Mapping top losses back to original files (CNN)

This may be a silly or obvious question, but I’m wondering if there is a way to map images with the greatest loss in classification back to their original file names. I have searched all around the forums and can’t seem to find a way to do this. I am mostly referring to when we say interp.plot_top_losses().

The only way I can think of is to pass each one of my validation images through the CNN again one by one, observe the loss, and record it. I am curious because all of my files in my dataset were manually labeled, and I believe there could be some labeling errors that I would like to check, starting with the top losses.

Please let me know if this is a solved problem!

Hi. Try calling ClassificationInterpretation.top_losses() instead. This will return the losses and the indices of the images in your data set, in descending order of loss.

To get the filenames, you can index into the .valid_ds property of your DataBunch.
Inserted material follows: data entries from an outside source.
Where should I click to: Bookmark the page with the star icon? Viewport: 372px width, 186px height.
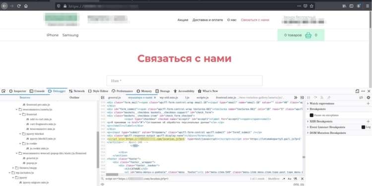tap(311, 6)
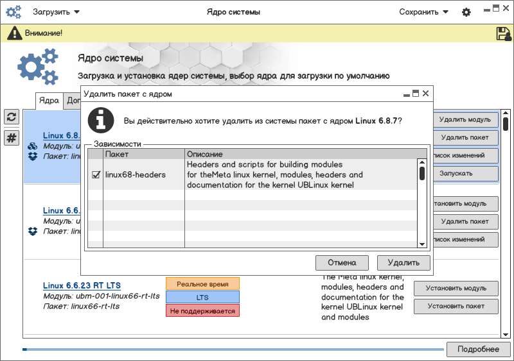Open the Загрузить dropdown menu
Image resolution: width=514 pixels, height=361 pixels.
point(57,12)
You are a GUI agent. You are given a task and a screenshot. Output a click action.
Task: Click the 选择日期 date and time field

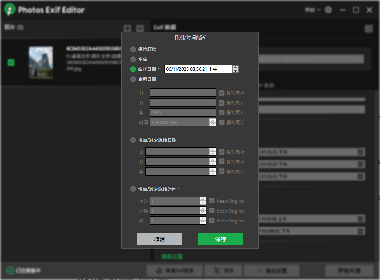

My response was almost right, but not quite. Indexing directly into the valid_ds property will yield a tuple of type (, fastai.core.Category). This does not give you the filenames. To get the filenames, index into .valid_ds.items instead.


@shawn thanks!

For slightly fuller example, here’s what I did to output filenames along with the visual from plot_top_losses (variable names used from course lesson 02):

x = 1
for i in interp.top_losses(12).indices:
    print(f"[{x}] {dls.valid_ds.items[i]}")
    x += 1
interp.plot_top_losses(12, nrows=3)